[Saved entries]
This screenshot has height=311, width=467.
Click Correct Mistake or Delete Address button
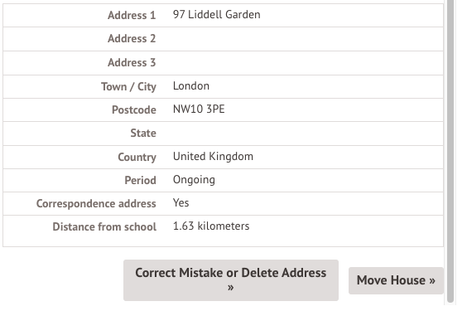click(x=231, y=280)
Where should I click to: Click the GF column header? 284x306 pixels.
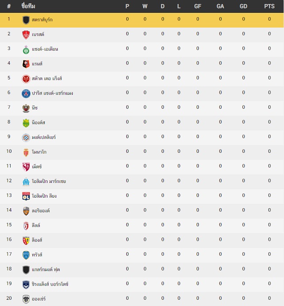tap(197, 6)
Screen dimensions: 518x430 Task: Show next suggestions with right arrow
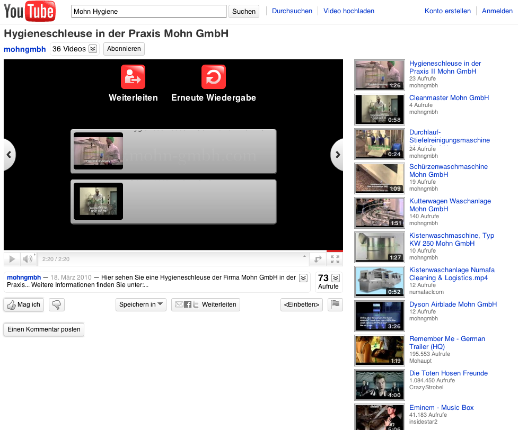click(338, 155)
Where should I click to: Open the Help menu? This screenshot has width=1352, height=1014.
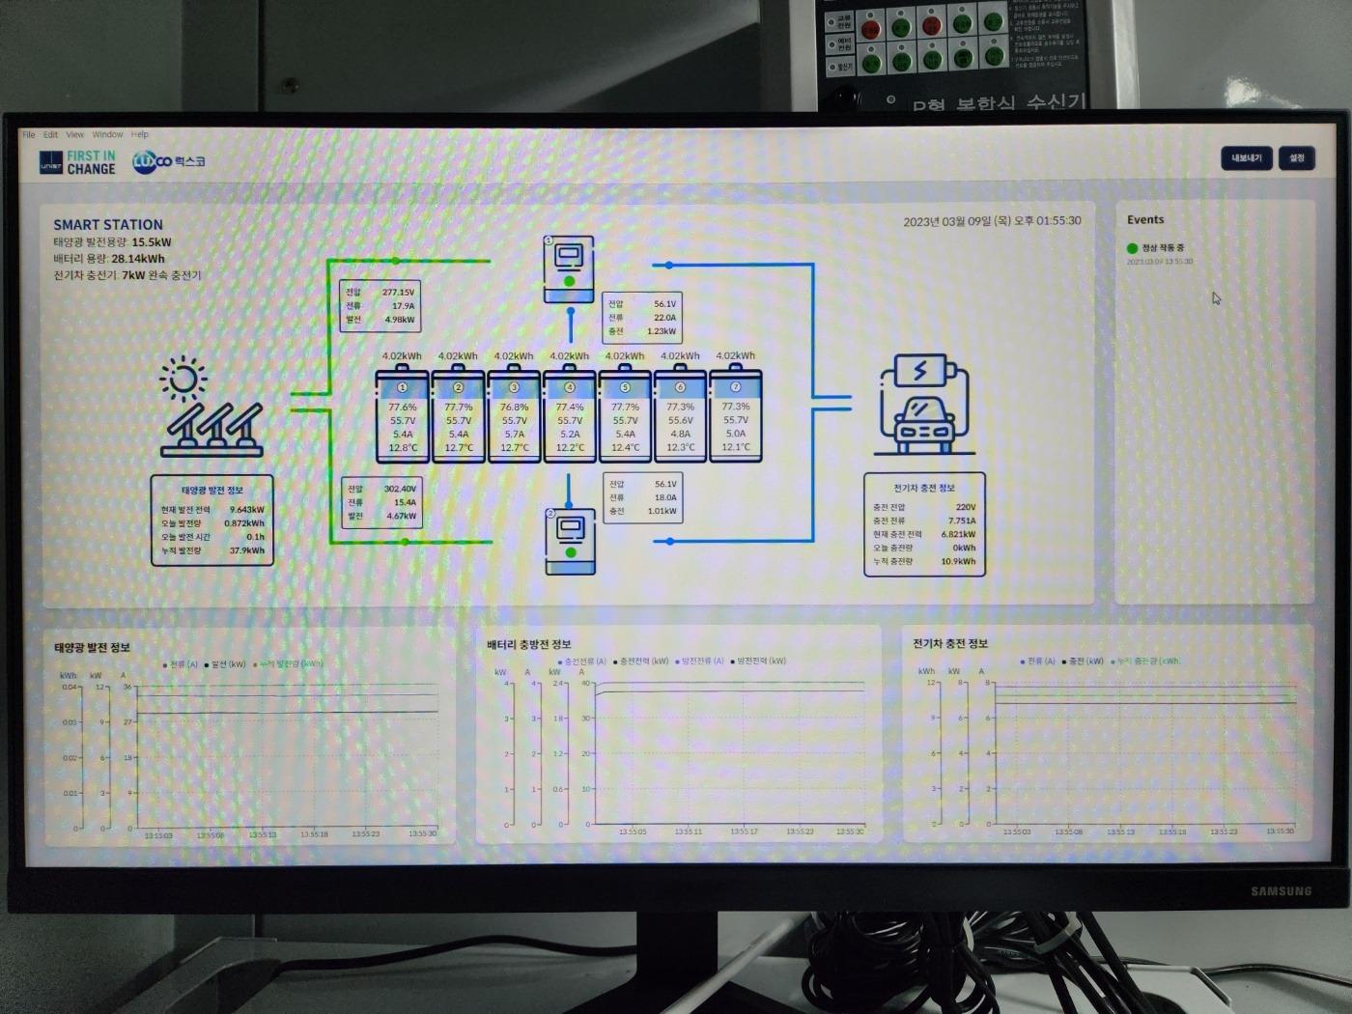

EXERCISE AIM: Copy exactly, and only, the lines running from the one containing "Screen dimensions: 518x430" through the final line of the data, and omit the pictures.

COMPLETED TASK:
Screen dimensions: 518x430 Task: Show next suggestions with right arrow
click(338, 155)
Where should I click to: Open the Help menu? This screenshot has width=1352, height=1014.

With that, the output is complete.